> [EXCERPTED TEXT]
******************************

And talking with Mary, it became clear that this approach—a total lack of blame—is a huge reason why these teams are able to take ownership and make improvements quickly.

Mary:

So I don't blame, ever, any team member or myself for something wrong. We have processes that we can always make better for us. We talk—what can we do? How can we change? Why did somebody get confused? We need to improve it. You need to talk about it, but you need to make it safe to talk about it.

Gary:

I was here one day for the huddle after lunch. They had a bad first two time buckets. They missed them, and Mary was like, "Hey, what's going on? What happened here?" And her two most senior people—one of them said, "My fault. I read the die number wrong. I worked the wrong die for the whole 15 minutes. Wasted everybody's time." And Connie said, "No, no, no, not your fault. I took it from you and I didn't double-check it. I just kept it working. It's my fault." In front of the executive vice president.

These two senior team members were trying to take the blame from each other for this problem, instead of looking for excuses. Nobody worries about, "Well, whose fault is it?" Let's just figure it out. We don't want anybody to be scared to say, "Hey, I make mistakes." We want to help them be better and do better.

McKinlay:

Thanks for sharing.

Mary:

Thank you. Thank you for stopping by.

Gary:

The best team member.

McKinlay (reflection):

Mary is a team leader. But she's not in the team. The team is making all the shots. There it is again. Mary's the team lead, but the team doesn't wait on her to step in. They are fully empowered to take action on their own. And that's what leadership looks like at O.C. Tanner. It's not about catching every issue or making every call. It's about building a team that can do that themselves.

McKinlay:

What was the beginning of this journey?

******************************

> [GIVEN INFORMATION]
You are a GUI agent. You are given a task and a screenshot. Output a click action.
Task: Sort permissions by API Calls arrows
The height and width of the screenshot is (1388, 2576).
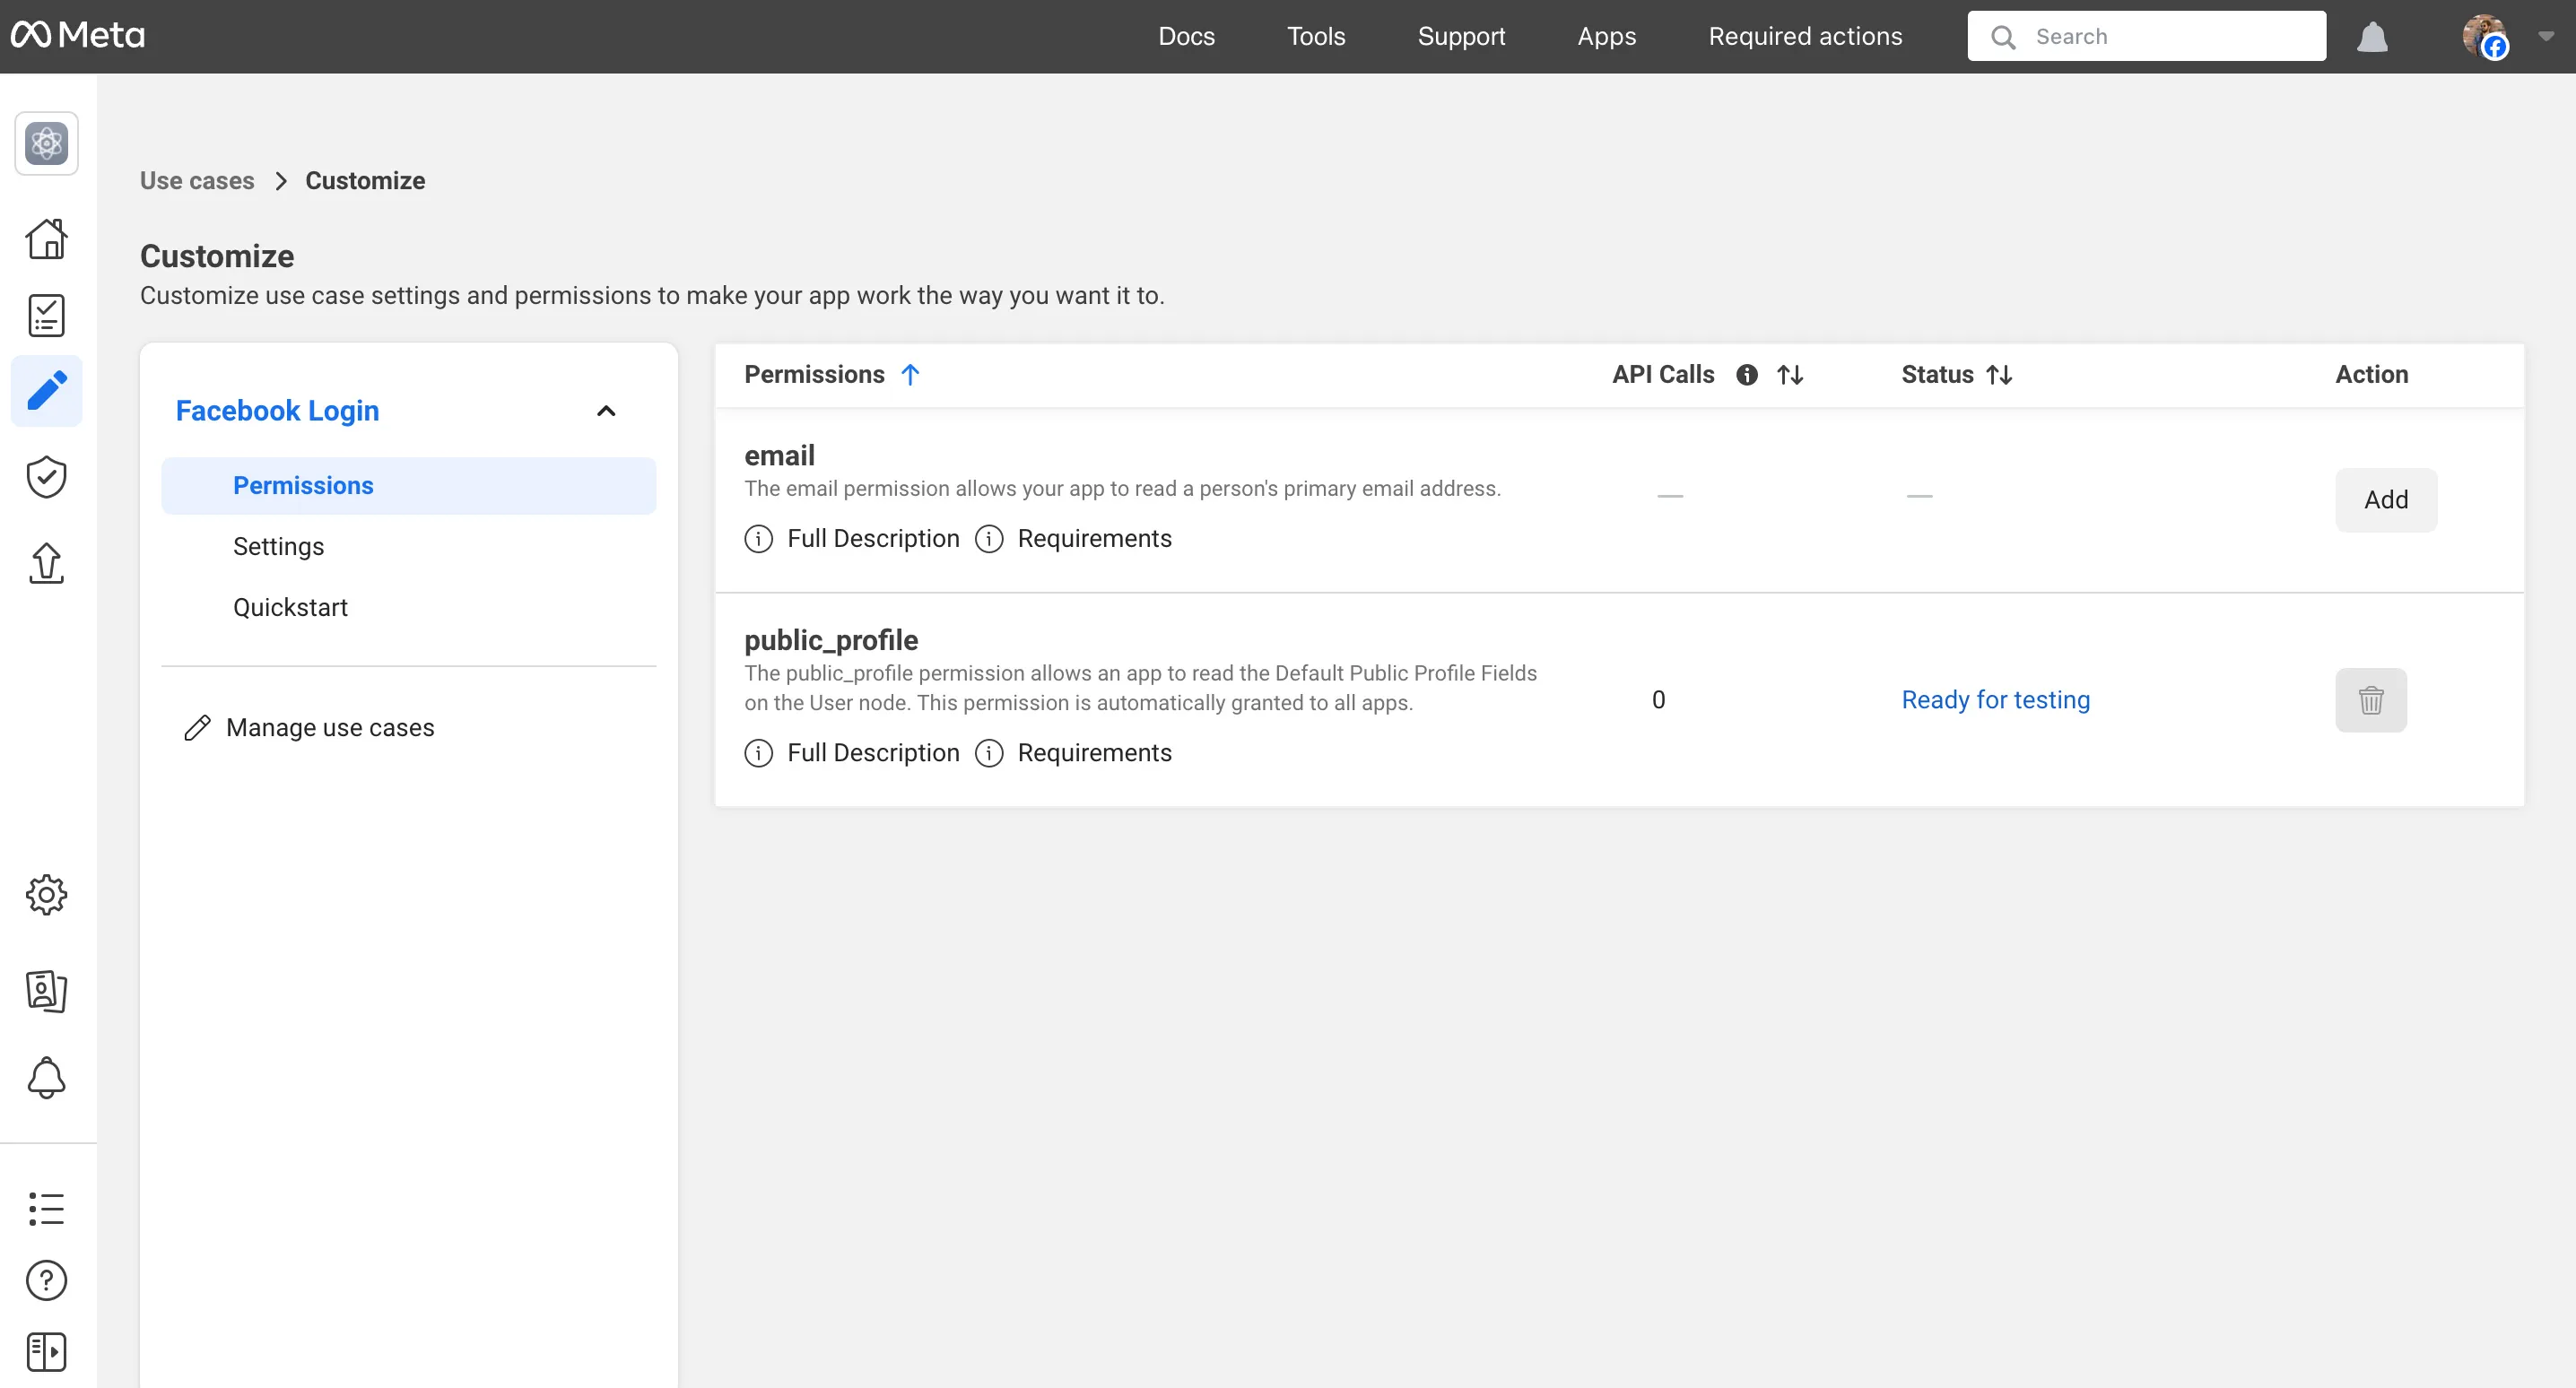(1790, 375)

******************************

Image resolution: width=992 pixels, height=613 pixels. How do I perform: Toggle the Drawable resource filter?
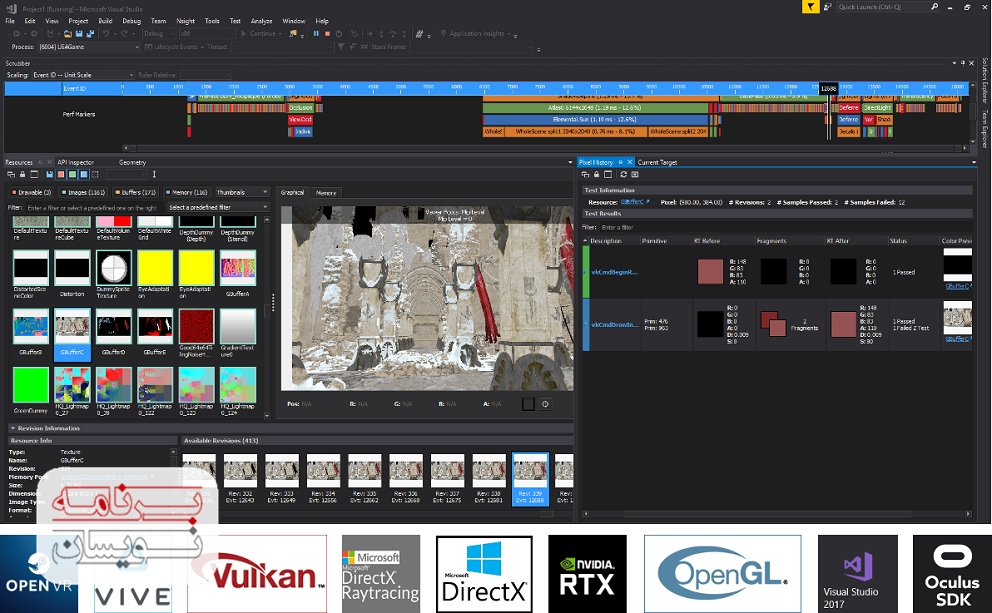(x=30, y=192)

******************************

> [WORK INSTRUCTIONS]
1: In the interview transcript about blame-free teams at O.C. Tanner, what did one senior team member say caused the two missed time buckets?
2: Continue the interview transcript about blame-free teams at O.C. Tanner from its last line, McKinlay's question about the beginning of this journey.

> [ANSWERS TO THE PROBLEMS]
1: The team member read the die number wrong and worked the wrong die for the whole 15 minutes.

2:
Gary:

Maybe your listeners won't believe this is true—you don't even know this. You didn't know this before you came here. Everybody read Leadership and Self-Deception. My ring's manager, Dustin, brought it to me one day. It was still pretty hot off the press, a couple decades ago. He says, "Hey, I'm not giving you this book because I think you have a problem." That's the standard. "I've given it because I think you'll really like it."

McKinlay:

Leadership and Self-Deception was first published by the Arbinger Institute over 20 years ago. And it talks about how, when we're self-deceived, we don't see people as people, with their own needs and concerns—and how when that happens, we end up working against the very results we're trying to achieve.

Gary:

I read it, and it's like, holy cow, it changed my life. Literally.

McKinlay:

How so?

Gary:

You're reading and it's interesting until it connects. Once it connects, all of a sudden it becomes very real to me. I have six children, and as I was reading the book, they were talking about not getting up at night with the wife and kind of abandoning her to it. Guilty. And here I had all these reasons why I needed to do it. I had to go to work. I had to be productive. I could justify myself all day long. But in the end, I was treating my wife as an object. And I knew it. It was just like a ton of bricks falling on me. A good ton of bricks. It didn't smash me. It woke me up and said, "You know, Gary, you use people. You treat people as an object."

So I believed it. I could see its application, and so the rest of the book made sense to me. We gave everybody a copy in the factory, and it was powerful. I was so delighted that, over the course of the next several months during the weekly team meeting, I was seeing teams in conference rooms reading the book together, and then they put down the book and they talk.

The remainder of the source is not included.